Однако конфликт удачно разрешает королевский парикмахер Аристид, — он перерезает Дагоберу горло. Голова короля отваливается и со стуком катится по сцене.
Пьесы наркома ставились во всех театрах республики, их издавали на роскошной бумаге и громадными тиражами. «Культурнейший из большевиков!» — писали о нём газеты. Время от времени преуспевающий автор, воплощение бездарности, вальяжно высказывался по вопросам пролетарской культуры — так, как он понимал её теперешнее развитие:
«Пристрастие к русскому языку, к русской речи и русской природе — это иррациональное пристрастие, с которым, быть может, не надо бороться, но которое отнюдь не надо воспитывать».
«Идея патриотизма — идея насквозь лживая… Преподавание истории в направлении создания народной гордости, национального чувства и т. д. должно быть отброшено!»
(Ему вторил Бухарин, возмущавшийся стихами Есенина. Бухарин утверждал, что поэзия Есенина — это не что иное, как возврат к «черносотенцу» Тютчеву.)
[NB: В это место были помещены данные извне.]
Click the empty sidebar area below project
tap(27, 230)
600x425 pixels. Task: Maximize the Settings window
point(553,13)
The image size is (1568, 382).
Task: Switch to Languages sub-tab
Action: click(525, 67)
Нарком просвещения любил собирать у себя дома салонные посиделки и морил гостей чтением своих бесконечных пьес. Устроившись в Москве, он занял роскошную квартиру в три этажа, обставил её музейной мебелью. В Петрограде он оставил жену с детьми. Теперь нарком был женат на жгучей прелестнице из Одессы. Она пошла на сцену и взяла себе псевдоним «Розенель». Льстецы, облепившие подножие наркома, писали о его молодой жене:
«Самая красивая женщина России!»[1]
Печальной памяти «Пролеткульт» отнюдь не был изобретением большевиков, захвативших власть в России. Эта воинственная организация заявила о себе задолго до Великого Октября. Идеи авангардизма проникли в православную страну с её древней культурой с беснующегося Запада. Общеизвестно, что существовало Международное Бюро «Пролеткульта», насаждавшее активнейшее неприятие всего национального, самобытного и призывавшее деятелей культуры решительно отвергнуть сложившиеся за века традиции литературы, театра, музыки, живописи и скульптуры.